Task inputs =
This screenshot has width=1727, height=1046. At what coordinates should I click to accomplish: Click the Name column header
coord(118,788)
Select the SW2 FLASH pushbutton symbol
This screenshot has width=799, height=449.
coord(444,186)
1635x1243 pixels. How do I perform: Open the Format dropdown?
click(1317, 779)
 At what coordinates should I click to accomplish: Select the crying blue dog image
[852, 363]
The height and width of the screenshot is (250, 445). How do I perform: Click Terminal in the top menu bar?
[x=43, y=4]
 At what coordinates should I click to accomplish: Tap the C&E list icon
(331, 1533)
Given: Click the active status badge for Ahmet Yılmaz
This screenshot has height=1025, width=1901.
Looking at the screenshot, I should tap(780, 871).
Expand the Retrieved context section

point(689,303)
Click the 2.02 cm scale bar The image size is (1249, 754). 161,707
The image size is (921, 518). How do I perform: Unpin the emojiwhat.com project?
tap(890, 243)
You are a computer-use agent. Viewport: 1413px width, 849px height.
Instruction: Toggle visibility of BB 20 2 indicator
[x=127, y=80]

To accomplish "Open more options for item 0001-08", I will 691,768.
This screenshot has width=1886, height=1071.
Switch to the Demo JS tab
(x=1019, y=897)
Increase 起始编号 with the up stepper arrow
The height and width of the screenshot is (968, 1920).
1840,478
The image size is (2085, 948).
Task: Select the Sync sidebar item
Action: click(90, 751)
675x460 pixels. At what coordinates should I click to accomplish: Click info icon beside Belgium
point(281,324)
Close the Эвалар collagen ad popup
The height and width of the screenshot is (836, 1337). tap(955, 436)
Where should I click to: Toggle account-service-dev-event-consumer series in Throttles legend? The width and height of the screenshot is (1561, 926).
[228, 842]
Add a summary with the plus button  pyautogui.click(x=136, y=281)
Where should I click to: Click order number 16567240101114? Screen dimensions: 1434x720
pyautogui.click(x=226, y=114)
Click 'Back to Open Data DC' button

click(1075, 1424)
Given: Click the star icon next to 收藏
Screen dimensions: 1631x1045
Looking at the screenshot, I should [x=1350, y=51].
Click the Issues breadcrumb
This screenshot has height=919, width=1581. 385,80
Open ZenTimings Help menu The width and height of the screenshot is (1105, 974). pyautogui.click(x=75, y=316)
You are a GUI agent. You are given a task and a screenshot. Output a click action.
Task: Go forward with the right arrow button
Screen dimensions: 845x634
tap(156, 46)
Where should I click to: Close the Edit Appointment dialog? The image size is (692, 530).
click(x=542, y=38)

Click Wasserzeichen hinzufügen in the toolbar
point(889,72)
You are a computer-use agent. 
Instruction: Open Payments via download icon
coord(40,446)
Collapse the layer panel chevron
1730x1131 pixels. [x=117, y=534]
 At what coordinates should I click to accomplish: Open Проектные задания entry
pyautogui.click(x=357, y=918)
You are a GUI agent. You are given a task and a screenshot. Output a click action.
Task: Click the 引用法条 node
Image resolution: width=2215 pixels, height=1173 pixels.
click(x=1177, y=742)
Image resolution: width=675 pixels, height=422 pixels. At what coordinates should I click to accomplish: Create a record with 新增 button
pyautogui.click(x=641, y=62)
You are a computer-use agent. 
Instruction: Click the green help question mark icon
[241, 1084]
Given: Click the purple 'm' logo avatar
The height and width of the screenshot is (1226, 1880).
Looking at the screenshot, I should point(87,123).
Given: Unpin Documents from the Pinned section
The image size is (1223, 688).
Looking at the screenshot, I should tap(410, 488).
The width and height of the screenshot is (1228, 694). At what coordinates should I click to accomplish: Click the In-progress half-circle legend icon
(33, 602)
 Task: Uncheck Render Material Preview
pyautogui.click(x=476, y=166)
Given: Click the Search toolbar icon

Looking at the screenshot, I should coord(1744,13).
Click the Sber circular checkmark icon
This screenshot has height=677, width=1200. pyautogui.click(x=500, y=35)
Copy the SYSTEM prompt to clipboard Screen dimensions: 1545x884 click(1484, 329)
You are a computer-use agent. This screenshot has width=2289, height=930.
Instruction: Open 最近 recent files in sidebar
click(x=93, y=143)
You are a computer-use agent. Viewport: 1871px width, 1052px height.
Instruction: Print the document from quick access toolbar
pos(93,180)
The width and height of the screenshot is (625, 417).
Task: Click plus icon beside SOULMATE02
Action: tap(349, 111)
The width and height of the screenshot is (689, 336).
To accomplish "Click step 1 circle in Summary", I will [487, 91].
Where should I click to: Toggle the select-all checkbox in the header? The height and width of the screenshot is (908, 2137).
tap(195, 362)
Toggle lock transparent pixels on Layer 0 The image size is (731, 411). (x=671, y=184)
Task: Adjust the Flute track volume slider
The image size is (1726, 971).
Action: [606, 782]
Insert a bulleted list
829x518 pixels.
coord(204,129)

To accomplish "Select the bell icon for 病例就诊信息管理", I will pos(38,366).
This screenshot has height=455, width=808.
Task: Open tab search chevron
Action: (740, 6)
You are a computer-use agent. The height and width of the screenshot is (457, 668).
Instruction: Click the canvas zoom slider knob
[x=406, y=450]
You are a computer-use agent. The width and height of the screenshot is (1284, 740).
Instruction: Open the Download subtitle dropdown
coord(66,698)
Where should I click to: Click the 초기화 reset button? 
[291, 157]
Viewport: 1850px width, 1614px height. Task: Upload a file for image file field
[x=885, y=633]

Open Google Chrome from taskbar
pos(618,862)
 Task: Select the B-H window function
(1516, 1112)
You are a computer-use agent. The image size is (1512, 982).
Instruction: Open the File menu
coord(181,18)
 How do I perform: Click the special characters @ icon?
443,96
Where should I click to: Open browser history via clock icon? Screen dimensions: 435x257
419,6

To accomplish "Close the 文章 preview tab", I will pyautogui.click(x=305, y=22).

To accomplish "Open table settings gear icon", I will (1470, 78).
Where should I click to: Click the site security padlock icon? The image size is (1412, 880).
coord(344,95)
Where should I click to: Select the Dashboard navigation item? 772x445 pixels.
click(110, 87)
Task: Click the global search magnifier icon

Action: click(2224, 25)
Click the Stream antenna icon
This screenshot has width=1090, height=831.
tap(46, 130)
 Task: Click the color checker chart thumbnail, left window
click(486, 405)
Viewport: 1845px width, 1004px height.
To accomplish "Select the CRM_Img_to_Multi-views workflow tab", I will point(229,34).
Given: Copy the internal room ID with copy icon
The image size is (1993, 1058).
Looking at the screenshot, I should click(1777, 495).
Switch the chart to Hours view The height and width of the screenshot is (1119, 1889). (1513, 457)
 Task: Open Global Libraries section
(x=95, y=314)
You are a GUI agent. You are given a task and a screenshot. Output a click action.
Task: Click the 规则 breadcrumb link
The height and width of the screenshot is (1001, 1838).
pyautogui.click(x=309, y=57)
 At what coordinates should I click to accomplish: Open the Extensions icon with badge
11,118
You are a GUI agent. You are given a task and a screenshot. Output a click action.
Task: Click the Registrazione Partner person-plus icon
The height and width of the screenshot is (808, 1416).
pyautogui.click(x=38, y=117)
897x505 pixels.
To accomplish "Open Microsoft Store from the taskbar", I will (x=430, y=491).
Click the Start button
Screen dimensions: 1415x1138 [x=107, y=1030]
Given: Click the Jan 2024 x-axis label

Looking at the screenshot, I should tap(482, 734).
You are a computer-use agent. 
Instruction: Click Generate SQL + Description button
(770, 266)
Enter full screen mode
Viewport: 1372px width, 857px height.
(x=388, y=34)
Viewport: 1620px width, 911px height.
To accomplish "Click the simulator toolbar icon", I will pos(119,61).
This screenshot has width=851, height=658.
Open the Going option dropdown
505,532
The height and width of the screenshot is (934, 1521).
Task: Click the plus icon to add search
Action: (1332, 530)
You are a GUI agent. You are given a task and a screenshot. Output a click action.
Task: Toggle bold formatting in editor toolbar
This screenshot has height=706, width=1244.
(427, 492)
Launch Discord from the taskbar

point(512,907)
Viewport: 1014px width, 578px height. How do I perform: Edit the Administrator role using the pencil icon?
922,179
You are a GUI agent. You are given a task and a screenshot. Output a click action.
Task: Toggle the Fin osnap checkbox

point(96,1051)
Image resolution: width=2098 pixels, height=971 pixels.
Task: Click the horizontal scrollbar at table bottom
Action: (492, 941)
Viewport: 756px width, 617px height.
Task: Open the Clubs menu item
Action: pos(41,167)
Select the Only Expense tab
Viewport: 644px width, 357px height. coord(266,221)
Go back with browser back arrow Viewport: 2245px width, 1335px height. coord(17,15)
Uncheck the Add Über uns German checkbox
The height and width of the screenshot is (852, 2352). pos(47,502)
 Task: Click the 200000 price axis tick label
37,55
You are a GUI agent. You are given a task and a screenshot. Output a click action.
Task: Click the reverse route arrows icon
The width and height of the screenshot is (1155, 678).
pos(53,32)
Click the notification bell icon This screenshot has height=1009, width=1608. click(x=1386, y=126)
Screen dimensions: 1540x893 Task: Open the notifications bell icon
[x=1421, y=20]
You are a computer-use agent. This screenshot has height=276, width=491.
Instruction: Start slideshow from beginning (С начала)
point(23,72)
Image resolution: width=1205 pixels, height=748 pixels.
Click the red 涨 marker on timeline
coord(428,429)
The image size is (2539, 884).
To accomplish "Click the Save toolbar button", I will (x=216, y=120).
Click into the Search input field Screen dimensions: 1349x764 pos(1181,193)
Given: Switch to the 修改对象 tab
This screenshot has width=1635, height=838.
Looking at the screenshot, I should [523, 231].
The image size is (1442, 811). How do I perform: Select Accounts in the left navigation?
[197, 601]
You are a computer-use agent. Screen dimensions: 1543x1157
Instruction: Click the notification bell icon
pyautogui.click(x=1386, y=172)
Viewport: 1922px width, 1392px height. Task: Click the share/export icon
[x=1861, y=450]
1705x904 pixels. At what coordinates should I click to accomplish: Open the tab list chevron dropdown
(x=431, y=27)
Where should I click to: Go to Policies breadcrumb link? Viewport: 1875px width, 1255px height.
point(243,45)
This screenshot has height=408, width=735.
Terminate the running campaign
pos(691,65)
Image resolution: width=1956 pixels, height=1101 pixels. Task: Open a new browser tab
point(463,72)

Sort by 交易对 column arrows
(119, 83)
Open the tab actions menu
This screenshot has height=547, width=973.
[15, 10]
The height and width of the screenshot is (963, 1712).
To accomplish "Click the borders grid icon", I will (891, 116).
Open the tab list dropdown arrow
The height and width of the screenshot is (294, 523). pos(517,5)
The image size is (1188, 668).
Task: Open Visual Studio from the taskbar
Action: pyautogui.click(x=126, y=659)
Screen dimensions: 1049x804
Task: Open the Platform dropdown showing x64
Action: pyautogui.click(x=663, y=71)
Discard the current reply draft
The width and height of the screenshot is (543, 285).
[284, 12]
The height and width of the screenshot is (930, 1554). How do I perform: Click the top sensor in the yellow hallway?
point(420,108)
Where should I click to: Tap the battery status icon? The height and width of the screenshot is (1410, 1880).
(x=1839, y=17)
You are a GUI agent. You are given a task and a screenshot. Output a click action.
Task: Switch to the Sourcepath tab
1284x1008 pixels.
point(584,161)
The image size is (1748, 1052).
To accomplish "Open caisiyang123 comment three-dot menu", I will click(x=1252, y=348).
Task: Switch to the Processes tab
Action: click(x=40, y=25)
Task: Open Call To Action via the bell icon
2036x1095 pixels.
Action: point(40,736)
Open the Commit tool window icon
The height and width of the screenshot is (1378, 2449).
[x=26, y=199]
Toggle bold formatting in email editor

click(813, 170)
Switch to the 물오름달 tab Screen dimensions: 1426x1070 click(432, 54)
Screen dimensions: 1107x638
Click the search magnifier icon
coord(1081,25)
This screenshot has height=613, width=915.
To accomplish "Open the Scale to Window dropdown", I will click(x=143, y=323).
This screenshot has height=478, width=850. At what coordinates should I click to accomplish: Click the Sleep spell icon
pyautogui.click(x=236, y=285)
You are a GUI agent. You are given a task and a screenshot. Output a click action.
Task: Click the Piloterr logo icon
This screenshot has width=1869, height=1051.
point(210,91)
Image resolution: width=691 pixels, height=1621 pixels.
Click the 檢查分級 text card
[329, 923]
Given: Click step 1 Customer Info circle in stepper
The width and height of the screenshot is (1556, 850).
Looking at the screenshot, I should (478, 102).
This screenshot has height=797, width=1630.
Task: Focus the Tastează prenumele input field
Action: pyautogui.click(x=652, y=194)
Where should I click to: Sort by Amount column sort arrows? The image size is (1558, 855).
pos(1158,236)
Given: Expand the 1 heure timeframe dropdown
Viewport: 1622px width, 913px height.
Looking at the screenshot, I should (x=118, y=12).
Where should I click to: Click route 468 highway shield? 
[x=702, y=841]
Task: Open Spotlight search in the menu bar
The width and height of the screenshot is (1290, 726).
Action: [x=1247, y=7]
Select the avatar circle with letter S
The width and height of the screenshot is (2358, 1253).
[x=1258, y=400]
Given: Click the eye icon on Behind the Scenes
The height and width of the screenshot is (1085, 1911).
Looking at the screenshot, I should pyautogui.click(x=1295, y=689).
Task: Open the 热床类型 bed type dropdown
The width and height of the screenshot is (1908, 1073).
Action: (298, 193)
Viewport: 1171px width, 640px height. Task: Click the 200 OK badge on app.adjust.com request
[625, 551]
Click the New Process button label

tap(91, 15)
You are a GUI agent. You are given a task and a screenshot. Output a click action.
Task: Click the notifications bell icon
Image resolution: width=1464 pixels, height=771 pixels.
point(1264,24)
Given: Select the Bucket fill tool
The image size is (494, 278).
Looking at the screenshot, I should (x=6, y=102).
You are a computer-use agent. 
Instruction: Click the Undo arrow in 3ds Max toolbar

Activity =
List the lines of the entries that include "Copy".

Result for this task =
Copy the SYSTEM prompt to clipboard Screen dimensions: 1545x884 click(1484, 329)
Given: Copy the internal room ID with copy icon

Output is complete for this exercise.